(Stored items)
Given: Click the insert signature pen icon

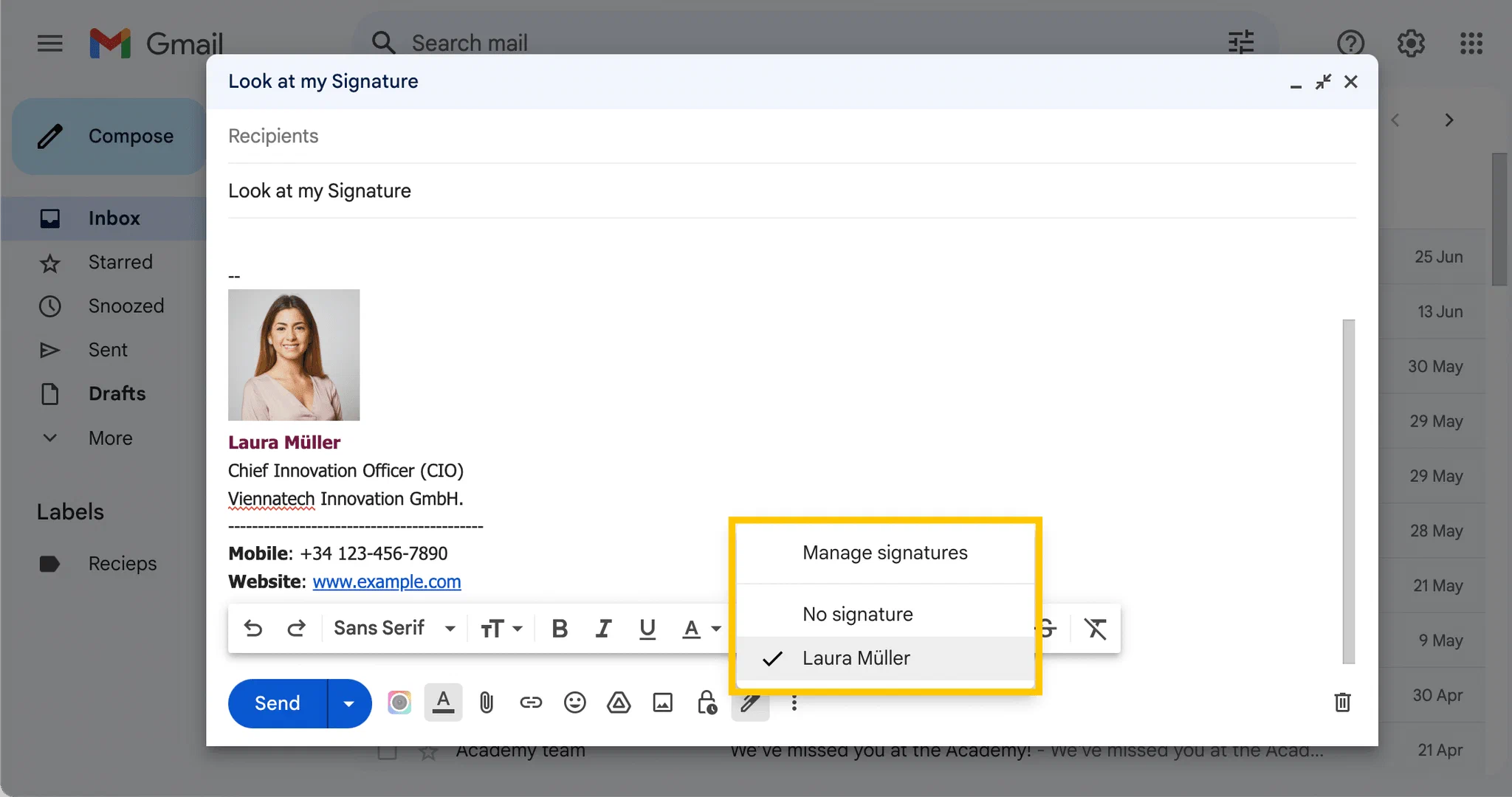Looking at the screenshot, I should point(750,703).
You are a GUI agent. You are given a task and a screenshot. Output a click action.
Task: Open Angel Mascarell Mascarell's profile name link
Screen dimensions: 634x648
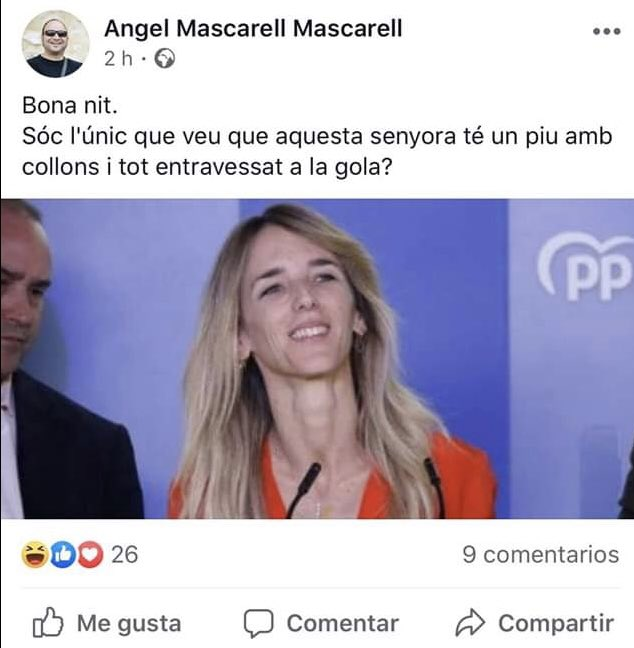tap(253, 29)
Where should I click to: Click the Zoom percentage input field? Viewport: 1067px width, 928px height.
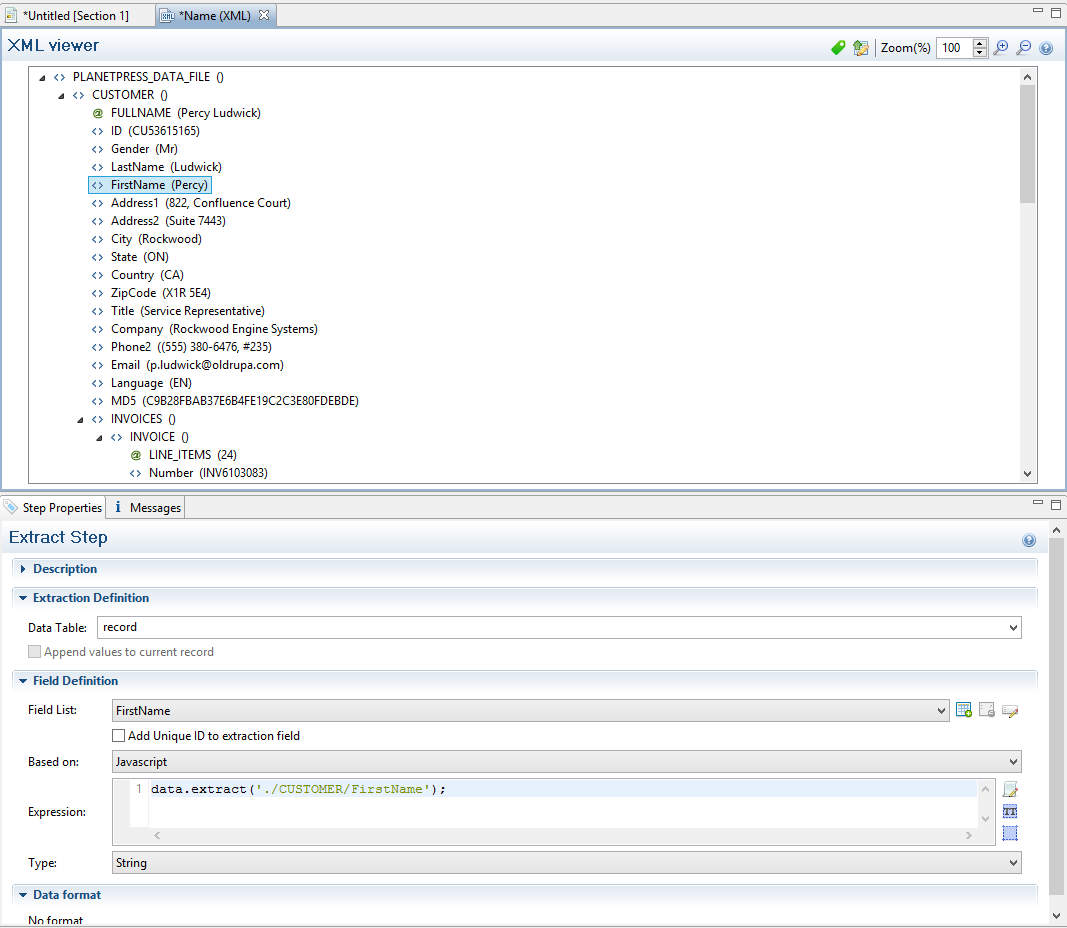coord(953,48)
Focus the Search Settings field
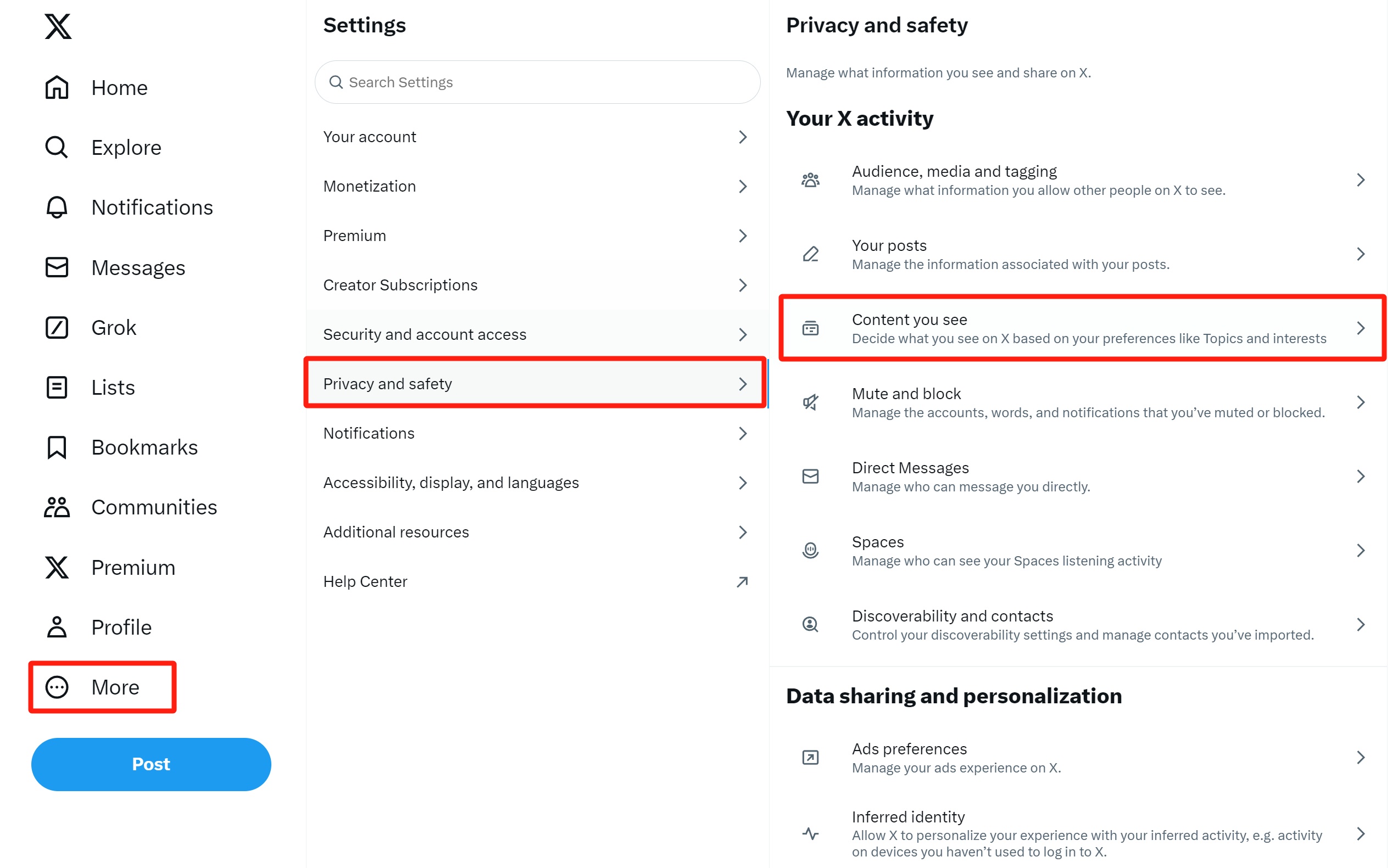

◆ Description of the task
Reproduce exactly and only the lines from the one with "Task: Open Angel" through the final line of the records above, inclusive. Pictures must be left out.

◆ Solution
Task: Open Angel Mascarell Mascarell's profile name link
Screen dimensions: 634x648
tap(253, 29)
Where should I click to: Click the Zoom percentage input field? Viewport: 1067px width, 928px height.
coord(953,48)
Focus the Search Settings field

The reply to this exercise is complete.